[Records]

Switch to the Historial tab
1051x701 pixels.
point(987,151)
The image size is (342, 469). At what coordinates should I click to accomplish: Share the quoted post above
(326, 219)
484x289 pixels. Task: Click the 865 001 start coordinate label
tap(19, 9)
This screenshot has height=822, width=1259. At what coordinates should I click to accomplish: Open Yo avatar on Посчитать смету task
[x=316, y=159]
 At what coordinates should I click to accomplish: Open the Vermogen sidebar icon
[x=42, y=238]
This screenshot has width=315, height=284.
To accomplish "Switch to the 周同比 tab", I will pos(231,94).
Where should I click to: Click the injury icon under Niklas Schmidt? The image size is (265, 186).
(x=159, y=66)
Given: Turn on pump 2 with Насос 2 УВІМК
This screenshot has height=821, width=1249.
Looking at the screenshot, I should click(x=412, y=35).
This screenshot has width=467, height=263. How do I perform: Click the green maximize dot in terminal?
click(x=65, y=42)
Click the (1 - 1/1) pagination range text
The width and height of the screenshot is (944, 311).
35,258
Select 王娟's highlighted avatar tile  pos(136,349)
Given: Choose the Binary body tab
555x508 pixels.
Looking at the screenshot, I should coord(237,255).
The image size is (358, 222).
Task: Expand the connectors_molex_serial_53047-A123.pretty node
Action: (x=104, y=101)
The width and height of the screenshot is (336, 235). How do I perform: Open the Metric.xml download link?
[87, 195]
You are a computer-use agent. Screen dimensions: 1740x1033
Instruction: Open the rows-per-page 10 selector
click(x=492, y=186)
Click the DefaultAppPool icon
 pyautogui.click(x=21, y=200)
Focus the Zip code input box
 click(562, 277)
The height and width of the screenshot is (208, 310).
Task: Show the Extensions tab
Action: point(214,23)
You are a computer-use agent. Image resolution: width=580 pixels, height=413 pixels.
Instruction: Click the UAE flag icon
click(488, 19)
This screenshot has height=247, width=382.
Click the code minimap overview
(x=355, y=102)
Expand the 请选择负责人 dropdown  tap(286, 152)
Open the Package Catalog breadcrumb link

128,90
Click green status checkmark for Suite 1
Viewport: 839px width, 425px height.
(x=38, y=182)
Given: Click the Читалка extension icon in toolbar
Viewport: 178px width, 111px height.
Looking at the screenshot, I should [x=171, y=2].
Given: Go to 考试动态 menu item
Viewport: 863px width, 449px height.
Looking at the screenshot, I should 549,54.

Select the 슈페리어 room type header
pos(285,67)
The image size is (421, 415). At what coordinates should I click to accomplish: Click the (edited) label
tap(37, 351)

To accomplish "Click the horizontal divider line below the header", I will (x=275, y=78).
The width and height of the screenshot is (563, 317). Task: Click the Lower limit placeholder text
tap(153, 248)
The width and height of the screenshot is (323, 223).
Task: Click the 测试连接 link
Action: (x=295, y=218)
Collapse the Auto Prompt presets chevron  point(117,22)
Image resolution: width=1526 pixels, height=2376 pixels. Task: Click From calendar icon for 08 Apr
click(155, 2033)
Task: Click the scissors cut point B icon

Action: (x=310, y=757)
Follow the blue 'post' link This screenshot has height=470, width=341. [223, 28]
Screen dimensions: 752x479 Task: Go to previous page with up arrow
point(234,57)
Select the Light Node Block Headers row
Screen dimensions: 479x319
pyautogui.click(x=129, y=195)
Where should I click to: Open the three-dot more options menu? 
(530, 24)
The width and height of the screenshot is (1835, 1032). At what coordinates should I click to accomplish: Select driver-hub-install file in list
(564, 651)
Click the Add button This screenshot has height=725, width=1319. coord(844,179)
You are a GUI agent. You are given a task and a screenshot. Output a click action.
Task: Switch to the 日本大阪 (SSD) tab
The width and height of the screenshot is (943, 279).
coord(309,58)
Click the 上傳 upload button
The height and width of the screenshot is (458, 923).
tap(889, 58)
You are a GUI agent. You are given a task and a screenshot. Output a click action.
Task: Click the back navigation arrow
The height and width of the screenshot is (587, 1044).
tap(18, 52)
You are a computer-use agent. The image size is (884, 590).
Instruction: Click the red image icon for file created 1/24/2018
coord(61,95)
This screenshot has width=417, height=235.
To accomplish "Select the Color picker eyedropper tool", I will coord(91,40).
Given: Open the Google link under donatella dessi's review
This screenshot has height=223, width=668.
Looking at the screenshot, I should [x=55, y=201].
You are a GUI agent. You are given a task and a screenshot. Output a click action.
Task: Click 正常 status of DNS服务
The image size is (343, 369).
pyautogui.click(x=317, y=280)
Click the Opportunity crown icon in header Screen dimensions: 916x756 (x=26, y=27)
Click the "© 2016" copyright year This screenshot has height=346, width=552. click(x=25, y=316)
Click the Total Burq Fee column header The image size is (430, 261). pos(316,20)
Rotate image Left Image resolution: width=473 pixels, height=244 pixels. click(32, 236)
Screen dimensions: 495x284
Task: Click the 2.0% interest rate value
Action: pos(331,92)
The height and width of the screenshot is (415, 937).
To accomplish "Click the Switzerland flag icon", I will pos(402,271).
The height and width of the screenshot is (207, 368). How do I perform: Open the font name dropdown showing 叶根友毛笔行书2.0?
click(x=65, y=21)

- _TASK DESCRIPTION_
Rewrite every one of the rows above as a numbered list, omitting any blank lines.

- _THE RESPONSE_
1. Switch to the Historial tab
2. 1051x701 pixels.
3. point(987,151)
4. The image size is (342, 469). At what coordinates should I click to accomplish: Share the quoted post above
5. (326, 219)
6. 484x289 pixels. Task: Click the 865 001 start coordinate label
7. tap(19, 9)
8. This screenshot has height=822, width=1259. At what coordinates should I click to accomplish: Open Yo avatar on Посчитать смету task
9. [x=316, y=159]
10.  At what coordinates should I click to accomplish: Open the Vermogen sidebar icon
11. [x=42, y=238]
12. This screenshot has width=315, height=284.
13. To accomplish "Switch to the 周同比 tab", I will pos(231,94).
14. Where should I click to: Click the injury icon under Niklas Schmidt? The image size is (265, 186).
15. (x=159, y=66)
16. Given: Turn on pump 2 with Насос 2 УВІМК
17. This screenshot has height=821, width=1249.
18. Looking at the screenshot, I should click(x=412, y=35).
19. This screenshot has width=467, height=263. How do I perform: Click the green maximize dot in terminal?
20. click(x=65, y=42)
21. Click the (1 - 1/1) pagination range text
22. The width and height of the screenshot is (944, 311).
23. 35,258
24. Select 王娟's highlighted avatar tile  pos(136,349)
25. Given: Choose the Binary body tab
26. 555x508 pixels.
27. Looking at the screenshot, I should coord(237,255).
28. The image size is (358, 222).
29. Task: Expand the connectors_molex_serial_53047-A123.pretty node
30. Action: (x=104, y=101)
31. The width and height of the screenshot is (336, 235). How do I perform: Open the Metric.xml download link?
32. [87, 195]
33. You are a computer-use agent. Screen dimensions: 1740x1033
34. Instruction: Open the rows-per-page 10 selector
35. click(x=492, y=186)
36. Click the DefaultAppPool icon
37.  pyautogui.click(x=21, y=200)
38. Focus the Zip code input box
39.  click(562, 277)
40. The height and width of the screenshot is (208, 310).
41. Task: Show the Extensions tab
42. Action: point(214,23)
43. You are a computer-use agent. Image resolution: width=580 pixels, height=413 pixels.
44. Instruction: Click the UAE flag icon
45. click(488, 19)
46. This screenshot has height=247, width=382.
47. Click the code minimap overview
48. (x=355, y=102)
49. Expand the 请选择负责人 dropdown  tap(286, 152)
50. Open the Package Catalog breadcrumb link
51. 128,90
52. Click green status checkmark for Suite 1
53. Viewport: 839px width, 425px height.
54. (x=38, y=182)
55. Given: Click the Читалка extension icon in toolbar
56. Viewport: 178px width, 111px height.
57. Looking at the screenshot, I should [x=171, y=2].
58. Given: Go to 考试动态 menu item
59. Viewport: 863px width, 449px height.
60. Looking at the screenshot, I should 549,54.
61. Select the 슈페리어 room type header
62. pos(285,67)
63. The image size is (421, 415). At what coordinates should I click to accomplish: Click the (edited) label
64. tap(37, 351)
65. To accomplish "Click the horizontal divider line below the header", I will (x=275, y=78).
66. The width and height of the screenshot is (563, 317). Task: Click the Lower limit placeholder text
67. tap(153, 248)
68. The width and height of the screenshot is (323, 223).
69. Task: Click the 测试连接 link
70. Action: (x=295, y=218)
71. Collapse the Auto Prompt presets chevron  point(117,22)
72. Image resolution: width=1526 pixels, height=2376 pixels. Task: Click From calendar icon for 08 Apr
73. click(155, 2033)
74. Task: Click the scissors cut point B icon
75. Action: (x=310, y=757)
76. Follow the blue 'post' link This screenshot has height=470, width=341. [223, 28]
77. Screen dimensions: 752x479 Task: Go to previous page with up arrow
78. point(234,57)
79. Select the Light Node Block Headers row
80. Screen dimensions: 479x319
81. pyautogui.click(x=129, y=195)
82. Where should I click to: Open the three-dot more options menu? 
83. (530, 24)
84. The width and height of the screenshot is (1835, 1032). At what coordinates should I click to accomplish: Select driver-hub-install file in list
85. (564, 651)
86. Click the Add button This screenshot has height=725, width=1319. coord(844,179)
87. You are a GUI agent. You are given a task and a screenshot. Output a click action.
88. Task: Switch to the 日本大阪 (SSD) tab
89. The width and height of the screenshot is (943, 279).
90. coord(309,58)
91. Click the 上傳 upload button
92. The height and width of the screenshot is (458, 923).
93. tap(889, 58)
94. You are a GUI agent. You are given a task and a screenshot. Output a click action.
95. Task: Click the back navigation arrow
96. The height and width of the screenshot is (587, 1044).
97. tap(18, 52)
98. You are a computer-use agent. The image size is (884, 590).
99. Instruction: Click the red image icon for file created 1/24/2018
100. coord(61,95)
101. This screenshot has width=417, height=235.
102. To accomplish "Select the Color picker eyedropper tool", I will coord(91,40).
103. Given: Open the Google link under donatella dessi's review
104. This screenshot has height=223, width=668.
105. Looking at the screenshot, I should [x=55, y=201].
106. You are a GUI agent. You are given a task and a screenshot. Output a click action.
107. Task: Click 正常 status of DNS服务
108. The image size is (343, 369).
109. pyautogui.click(x=317, y=280)
110. Click the Opportunity crown icon in header Screen dimensions: 916x756 (x=26, y=27)
111. Click the "© 2016" copyright year This screenshot has height=346, width=552. click(x=25, y=316)
112. Click the Total Burq Fee column header The image size is (430, 261). pos(316,20)
113. Rotate image Left Image resolution: width=473 pixels, height=244 pixels. click(32, 236)
114. Screen dimensions: 495x284
115. Task: Click the 2.0% interest rate value
116. Action: pos(331,92)
117. The height and width of the screenshot is (415, 937).
118. To accomplish "Click the Switzerland flag icon", I will pos(402,271).
119. The height and width of the screenshot is (207, 368). How do I perform: Open the font name dropdown showing 叶根友毛笔行书2.0?
120. click(x=65, y=21)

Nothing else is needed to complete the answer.